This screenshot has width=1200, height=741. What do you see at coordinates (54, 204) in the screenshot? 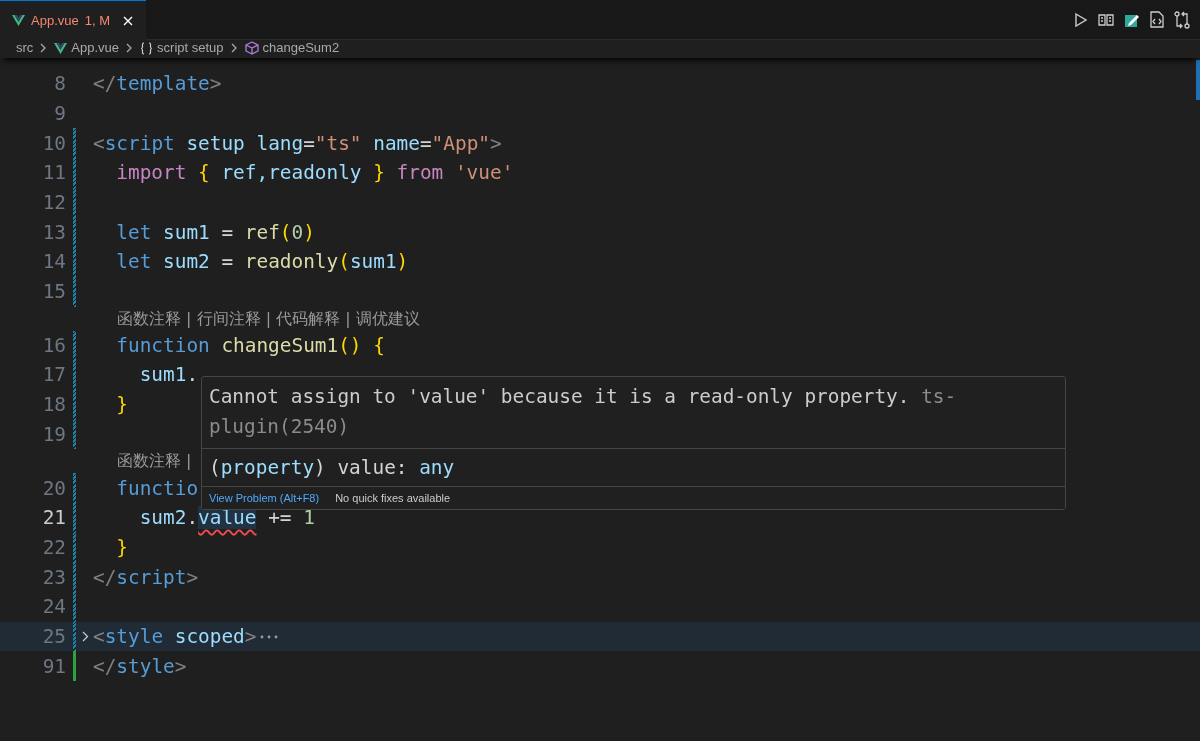
I see `line-number: 12` at bounding box center [54, 204].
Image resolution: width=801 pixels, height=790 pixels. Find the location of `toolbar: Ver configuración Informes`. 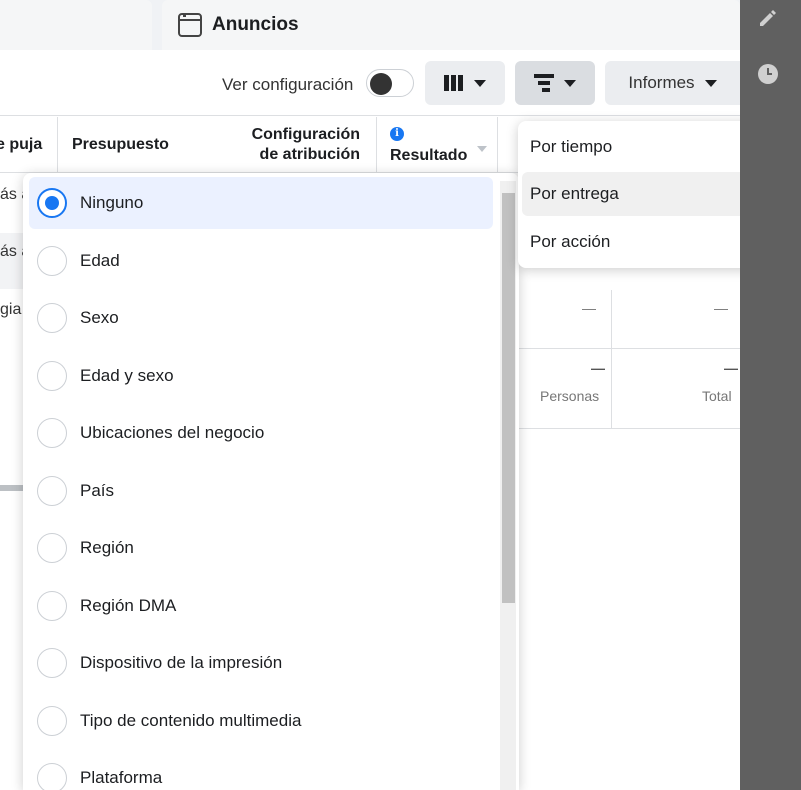

toolbar: Ver configuración Informes is located at coordinates (370, 83).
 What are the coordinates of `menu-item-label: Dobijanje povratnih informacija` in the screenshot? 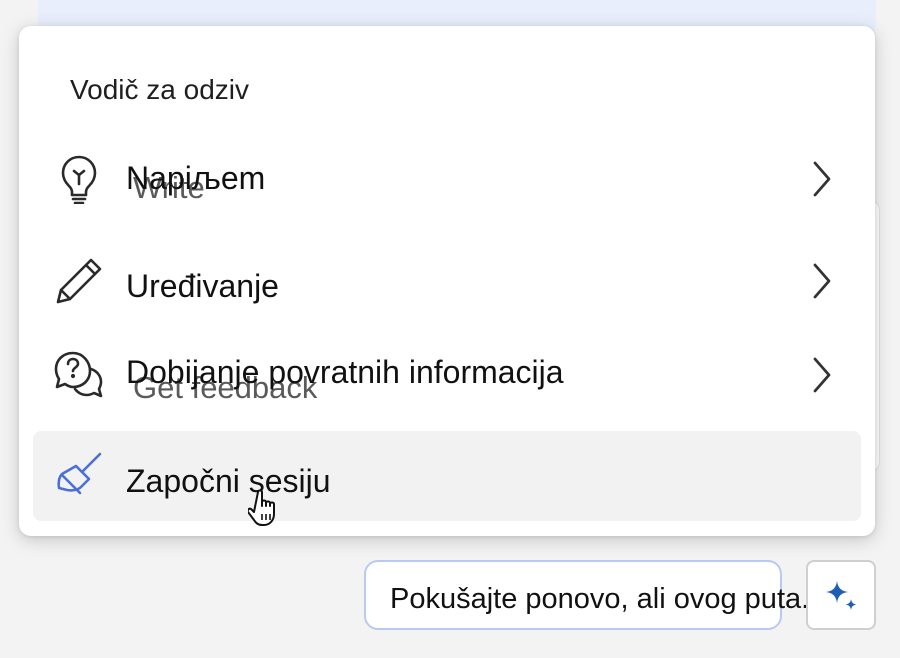 It's located at (345, 372).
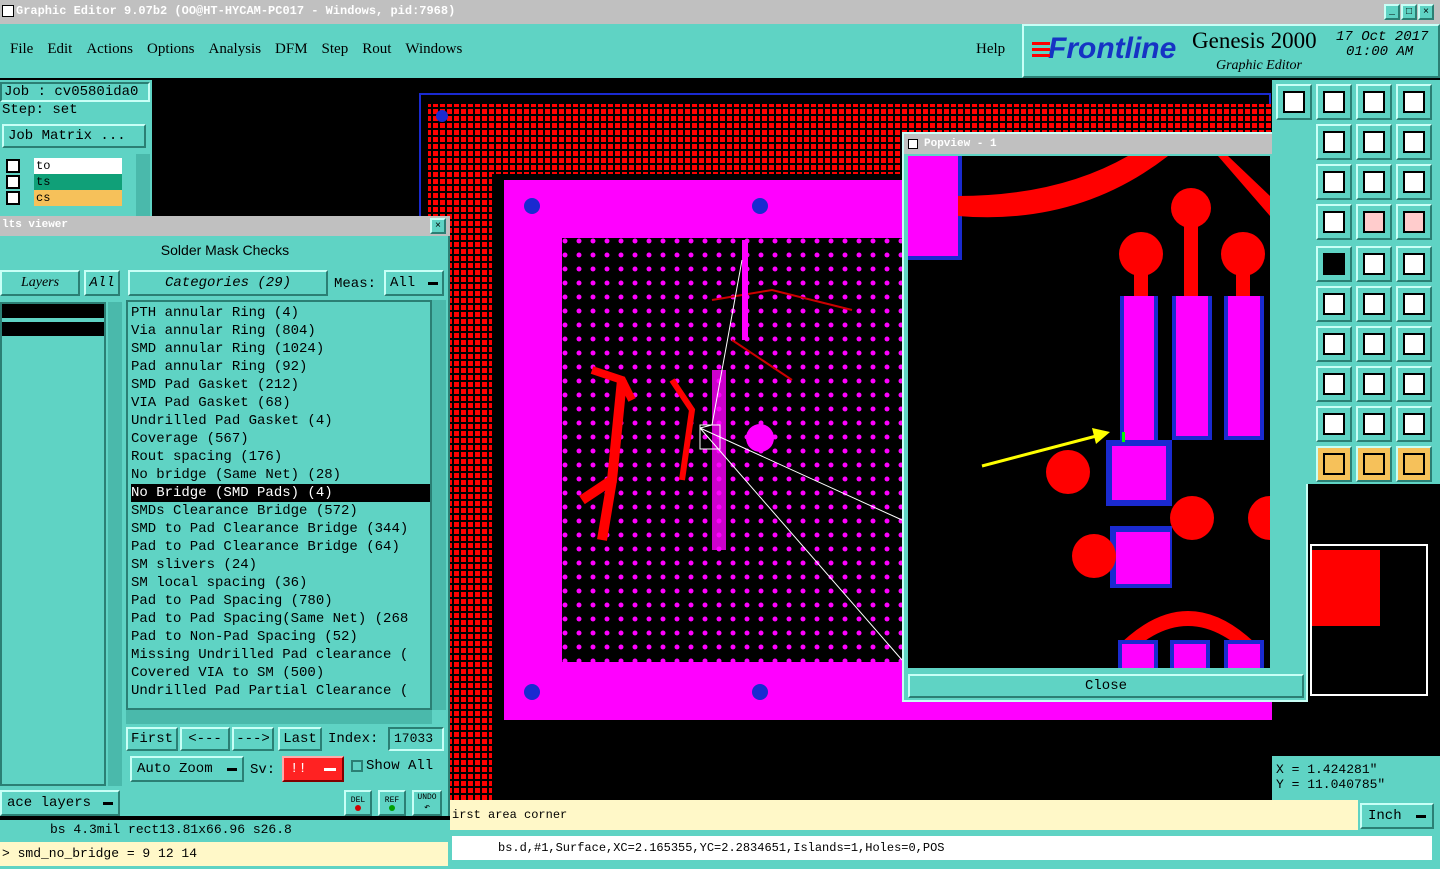  What do you see at coordinates (62, 166) in the screenshot?
I see `layer-row: to` at bounding box center [62, 166].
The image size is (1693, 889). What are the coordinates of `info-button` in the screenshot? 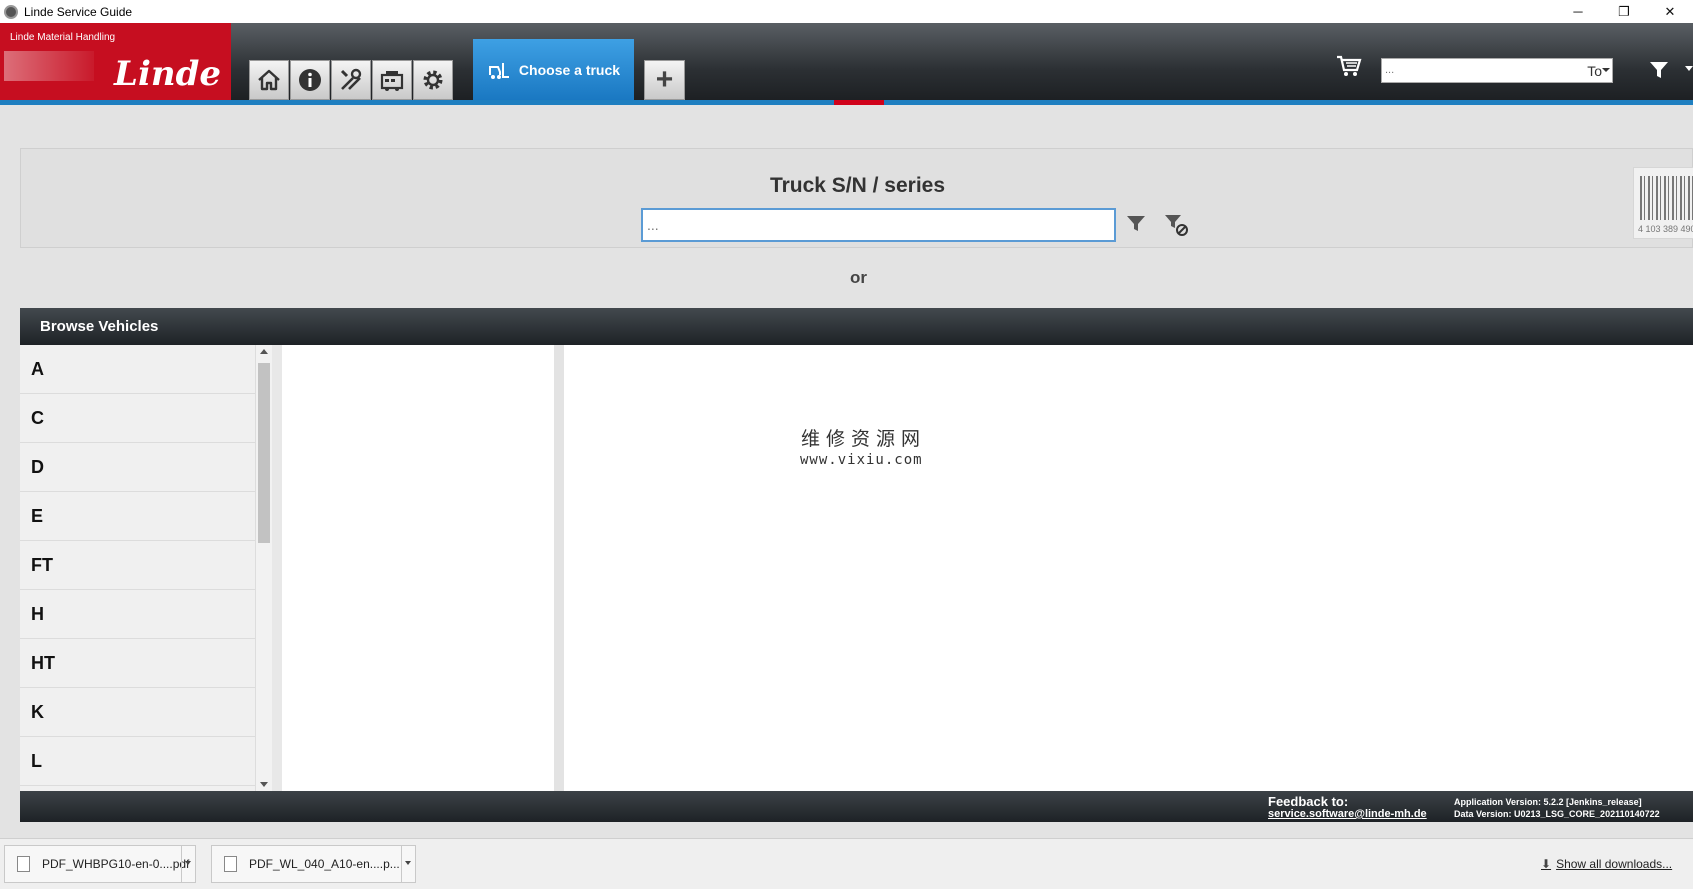 It's located at (310, 80).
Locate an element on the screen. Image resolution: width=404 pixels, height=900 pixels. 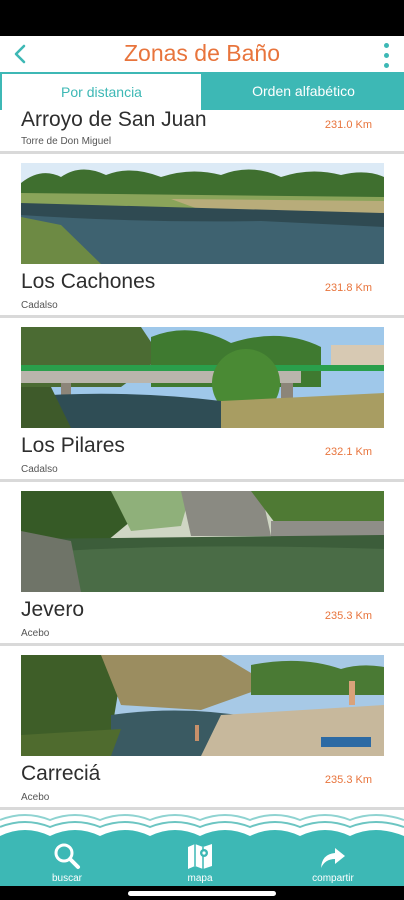
map-button: mapa is located at coordinates (200, 861).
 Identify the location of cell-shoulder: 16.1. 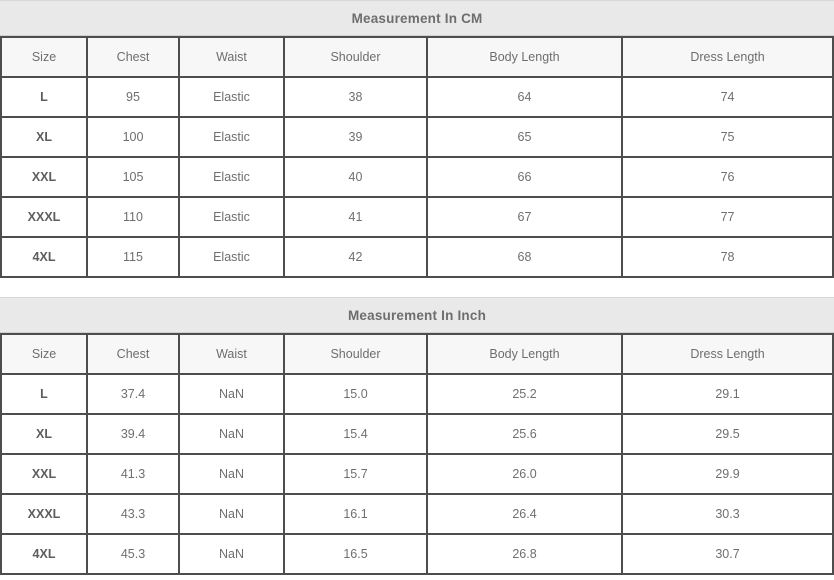
(356, 515).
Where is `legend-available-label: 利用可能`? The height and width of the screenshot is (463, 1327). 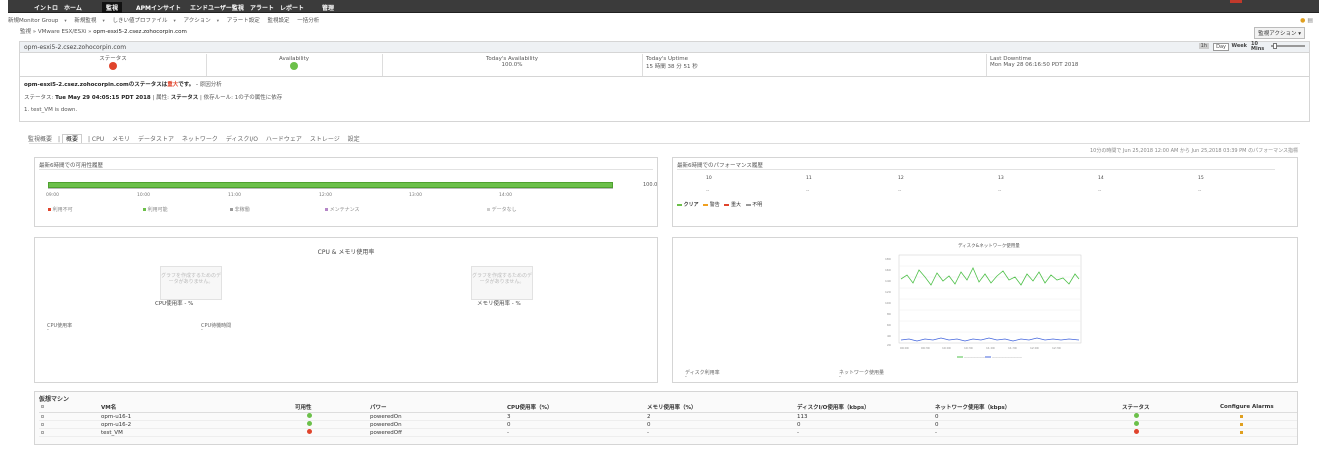 legend-available-label: 利用可能 is located at coordinates (158, 210).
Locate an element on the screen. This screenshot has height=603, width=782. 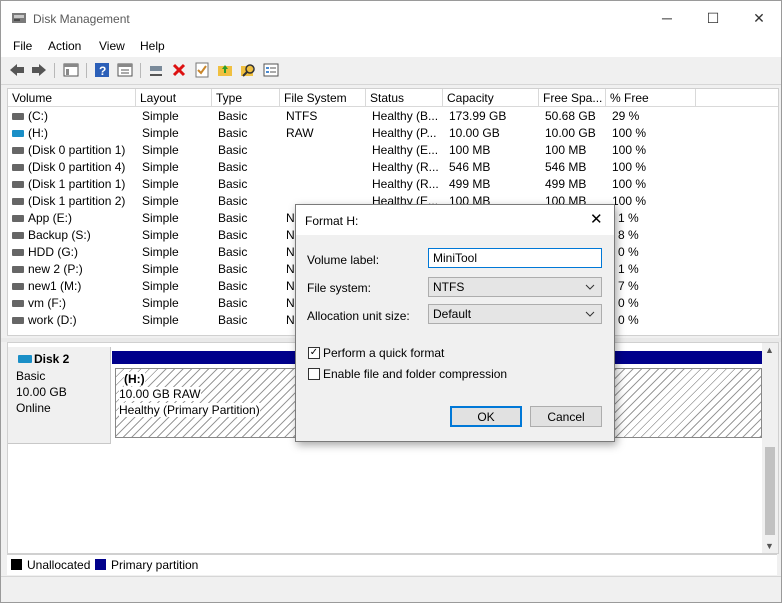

===

YOUR ASSIGNMENT: Please convert the entries from the line with "Image resolution: width=801" to the line with "toolbar: Ver configuración Informes is" into a Markdown table with the columns Row and Text, skipping blank lines. Leave the pictures out of your answer.

REPLY TO THE EXERCISE:
| Row | Text |
|---|---|
| 1 | Image resolution: width=801 pixels, height=790 pixels. Find the location of `toolbar: Ver configuración Informes`.  |
| 2 | toolbar: Ver configuración Informes is located at coordinates (370, 83). |